Working from the records below, return word for word the line that contains "Given: Clear the search field text" and each line after it, ending with the last. Skip all pictures.

Collected data
• • • • • • •
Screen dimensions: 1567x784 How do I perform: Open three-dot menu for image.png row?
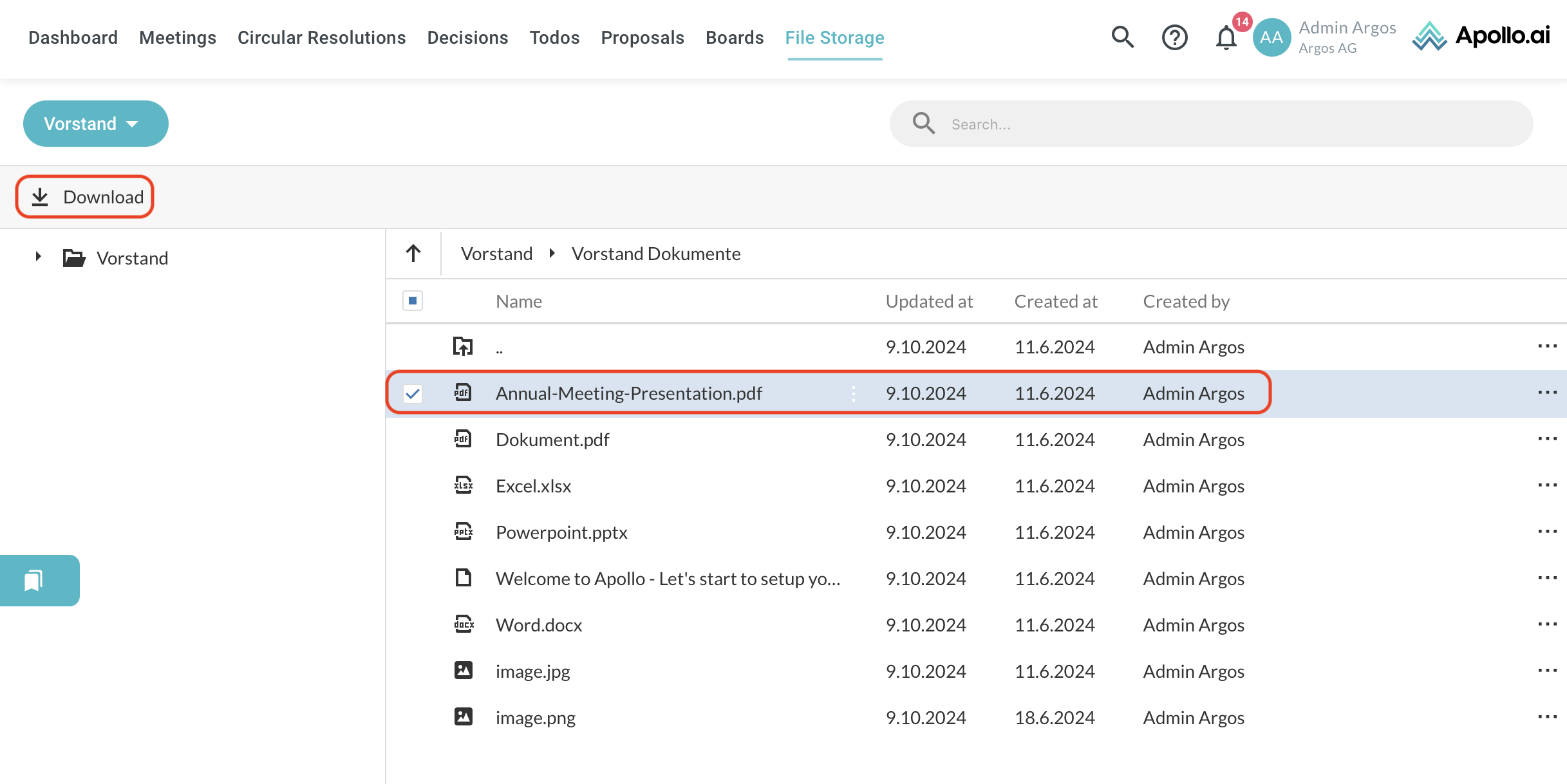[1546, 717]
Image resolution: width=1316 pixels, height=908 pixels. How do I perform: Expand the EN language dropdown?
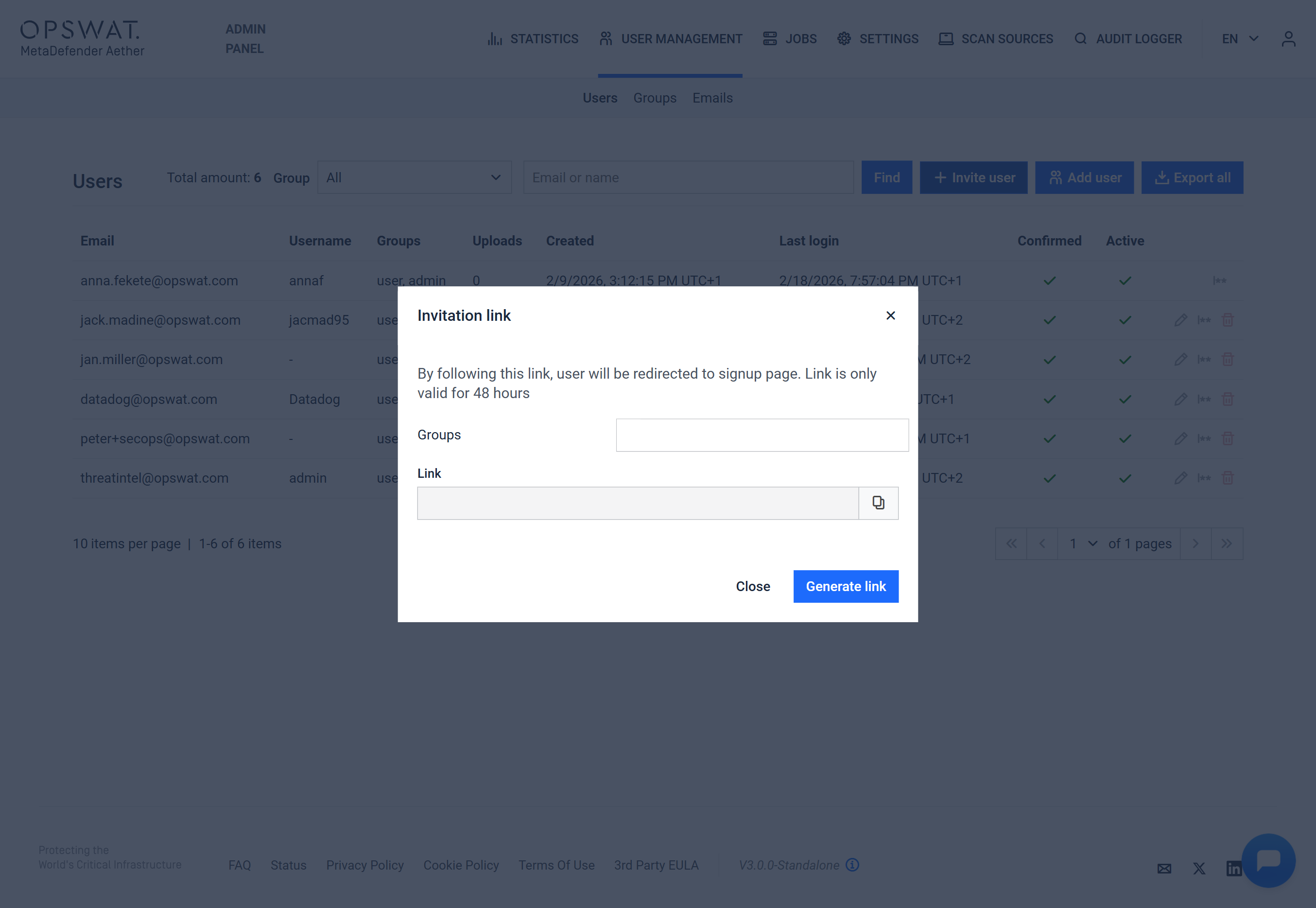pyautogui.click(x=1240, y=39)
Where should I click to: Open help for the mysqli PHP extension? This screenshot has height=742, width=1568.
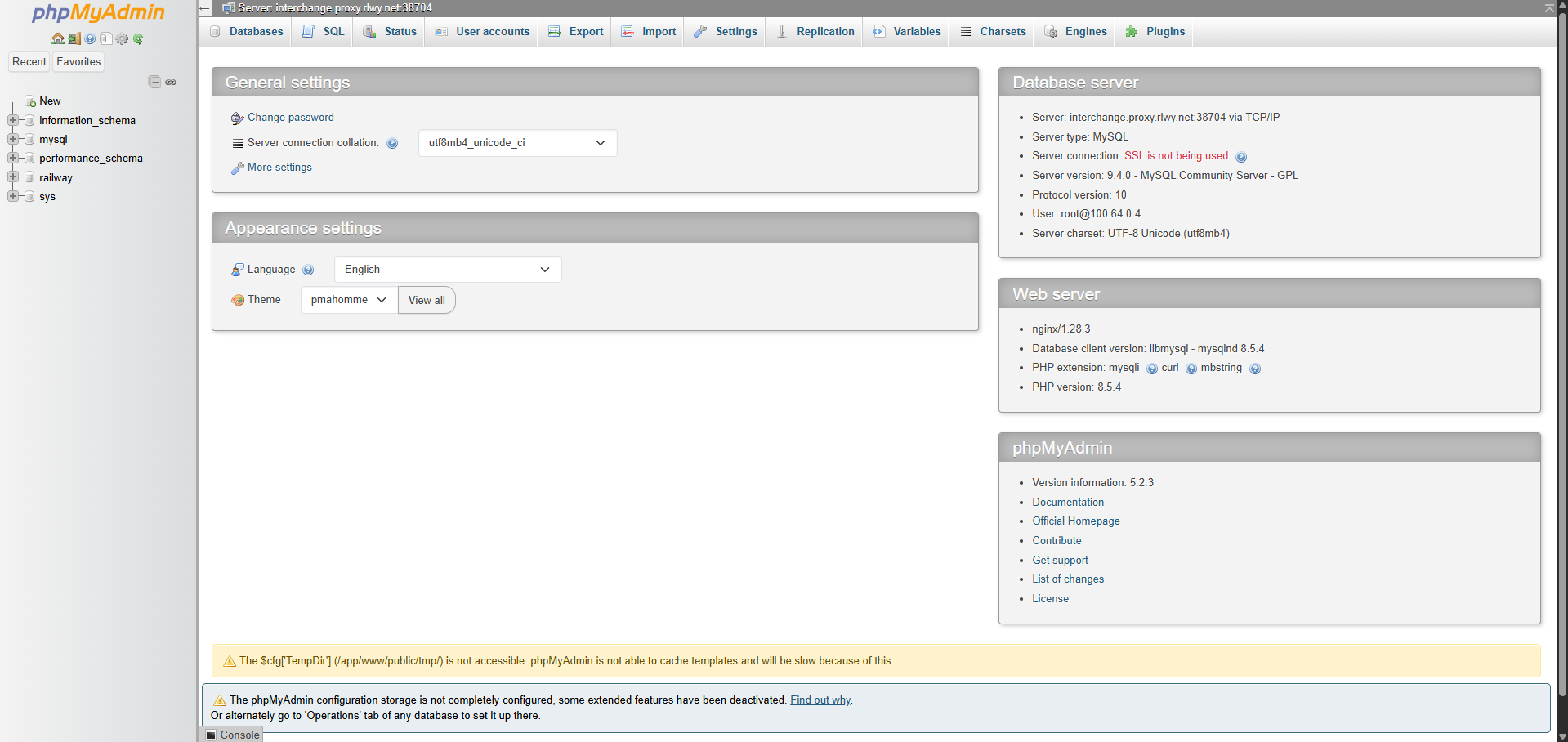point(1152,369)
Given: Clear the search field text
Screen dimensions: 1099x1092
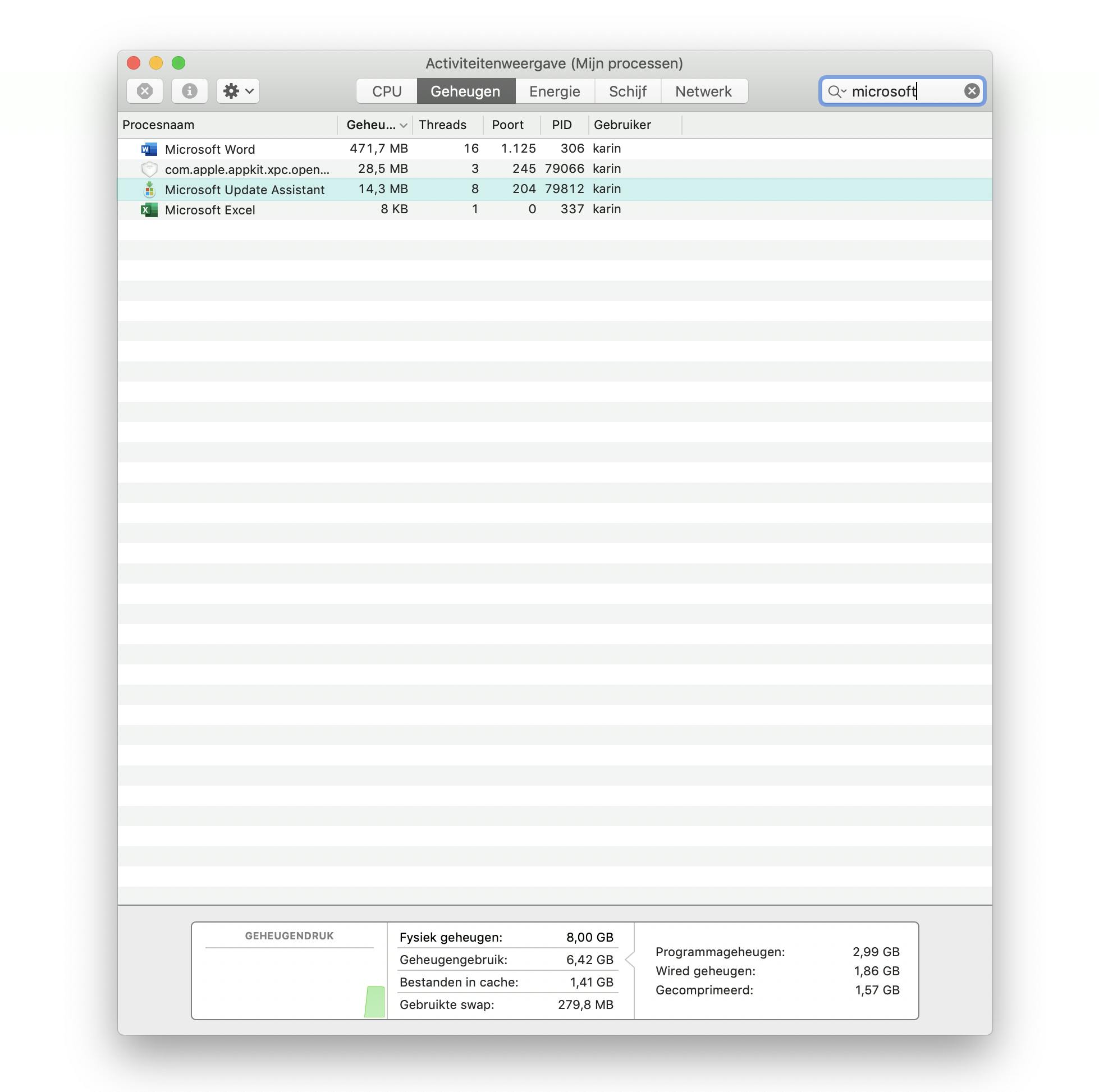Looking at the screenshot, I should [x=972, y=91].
• • • • • • •
▸ **Expected answer**
Given: Clear the search field text
Screen dimensions: 1099x1092
Looking at the screenshot, I should [x=972, y=91].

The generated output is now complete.